Newton, who wrote “Amazing Grace,” towards the end of his life, he said, “My memory is nearly gone. But I remember two things: That I am a great sinner… And that Christ — is a great Saviour!”[30] Well, some of us are aware of the fact that our memory is going, some of us in a way that alarms us. But should it go completely, rest in this: that having been drawn to Christ, you are safe in him forever. And he will raise you up on that day.
Lord God, thank you for the Bible. Help us to come to it humbly, to receive it gratefully, and to rest in its promises consistently. What a wonder it is that you called out into the realm of our tiny little lives, when you have an entire universe to contend with and consider, and you woke us up! Oh, we surely ought to be thankful and humble. And we pray in Jesus’ name. Amen.

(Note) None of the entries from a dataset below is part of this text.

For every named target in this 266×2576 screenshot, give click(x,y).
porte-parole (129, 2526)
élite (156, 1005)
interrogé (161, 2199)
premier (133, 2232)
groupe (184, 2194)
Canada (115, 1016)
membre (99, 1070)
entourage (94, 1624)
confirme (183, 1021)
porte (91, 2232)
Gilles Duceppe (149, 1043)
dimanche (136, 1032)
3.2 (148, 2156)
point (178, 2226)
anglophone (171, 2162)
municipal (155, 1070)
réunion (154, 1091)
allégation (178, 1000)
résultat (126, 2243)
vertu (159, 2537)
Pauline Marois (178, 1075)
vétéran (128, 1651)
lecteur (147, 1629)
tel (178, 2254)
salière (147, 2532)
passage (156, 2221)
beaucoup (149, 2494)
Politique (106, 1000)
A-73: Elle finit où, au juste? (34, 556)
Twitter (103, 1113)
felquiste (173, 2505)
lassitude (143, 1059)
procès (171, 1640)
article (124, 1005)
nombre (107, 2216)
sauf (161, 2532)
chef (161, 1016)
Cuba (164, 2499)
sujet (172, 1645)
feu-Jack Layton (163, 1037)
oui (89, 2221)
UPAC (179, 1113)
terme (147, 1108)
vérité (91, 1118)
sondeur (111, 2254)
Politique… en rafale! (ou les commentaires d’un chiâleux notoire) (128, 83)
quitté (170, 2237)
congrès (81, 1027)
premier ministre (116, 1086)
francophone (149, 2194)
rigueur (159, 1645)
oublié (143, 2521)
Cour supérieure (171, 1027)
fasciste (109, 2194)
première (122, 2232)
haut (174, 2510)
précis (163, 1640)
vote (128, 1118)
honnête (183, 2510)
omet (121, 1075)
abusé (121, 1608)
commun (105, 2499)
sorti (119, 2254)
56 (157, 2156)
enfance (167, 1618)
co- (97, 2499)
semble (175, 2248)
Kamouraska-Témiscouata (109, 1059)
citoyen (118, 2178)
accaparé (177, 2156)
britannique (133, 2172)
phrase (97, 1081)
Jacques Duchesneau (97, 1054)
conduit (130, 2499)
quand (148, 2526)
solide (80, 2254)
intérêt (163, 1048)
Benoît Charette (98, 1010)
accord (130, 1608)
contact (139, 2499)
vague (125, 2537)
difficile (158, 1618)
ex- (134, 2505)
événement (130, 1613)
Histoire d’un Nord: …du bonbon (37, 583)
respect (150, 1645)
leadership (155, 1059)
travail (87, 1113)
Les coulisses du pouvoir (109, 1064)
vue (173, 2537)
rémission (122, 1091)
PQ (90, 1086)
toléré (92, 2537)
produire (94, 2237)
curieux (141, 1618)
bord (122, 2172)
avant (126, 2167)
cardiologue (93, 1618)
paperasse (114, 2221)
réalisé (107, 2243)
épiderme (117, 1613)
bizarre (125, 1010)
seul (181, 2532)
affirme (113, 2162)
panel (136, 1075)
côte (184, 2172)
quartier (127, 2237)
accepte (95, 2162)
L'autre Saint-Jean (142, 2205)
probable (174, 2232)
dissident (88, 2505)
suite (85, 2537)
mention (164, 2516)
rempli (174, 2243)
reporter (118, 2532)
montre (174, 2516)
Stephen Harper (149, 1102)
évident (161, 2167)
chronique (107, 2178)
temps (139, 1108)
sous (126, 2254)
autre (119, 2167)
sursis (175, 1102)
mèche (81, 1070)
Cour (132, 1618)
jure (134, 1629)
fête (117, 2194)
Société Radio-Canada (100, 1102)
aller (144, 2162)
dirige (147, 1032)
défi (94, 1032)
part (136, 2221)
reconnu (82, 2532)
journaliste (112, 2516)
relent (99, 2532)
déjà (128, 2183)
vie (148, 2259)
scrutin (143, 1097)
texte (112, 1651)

[1] R. Hudson Pope, “Make the Book Live to Me.” Language modernized.
[2] Genesis 3:8–10 (ESV).
[3] John 3:13–15 (ESV).
[4] John 6:40 (ESV).
[5] Paul Simon, “The Sound of Silence” (1964).
[6] 1 Peter 2:2 (NIV).
[7] James 1:21 (NIV).
[8] Isaiah 53:2–3 (ESV).
[9] See John 1:11.
[10] Martin Luther, On the Bondage of the Will, trans. J. I. Packer and O. R. Johnston (Grand Rapids: Fleming H. Revell, 1957), 73–74.
[11] Daniel Webster Whittle, “I Know Not Why God's Wondrous Grace” (1883).
[12] C. S. Lewis, Surprised by Joy: The Shape of My Early Life (1955), chap. 15.
[13] Pete Lange, “Sunshine in September: The Story of C. S. Lewis’ Conversion,” 1517, September 28, 2020, https://www.1517.org/articles/sunshine-in-september-the-story-of-c-s-lewis-conversion.
[14] Genesis 37:4 (ESV).
[15] Matthew 23:37; Luke 13:34 (paraphrased).
[16] John 6:37 (ESV).
[17] Jeremiah 31:33 (ESV).
[18] Luke 16:29–31 (paraphrased).
[19] Luke 24:17–25 (paraphrased).
[20] Mark 9:7 (ESV). See also Luke 9:35.
[21] Matthew 3:17; 17:5 (ESV). See also Mark 1:11; Luke 3:22.
[22] John 5:23 (ESV).
[23] John 14:8 (paraphrased).
[24] John 14:9 (ESV).
[25] John 11:25–26 (ESV).
[26] See Luke 7:11–15.
[27] Augustus Montague Toplady, “Rock of Ages” (1776).
[28] Pat Sczebel, “Jesus, Thank You” (2003).
[29] See Philippians 1:6.
[30] John Newton, quoted in John Pollock, Amazing Grace: John Newton’s Story (San Francisco: Harper & Row, 1981), 182.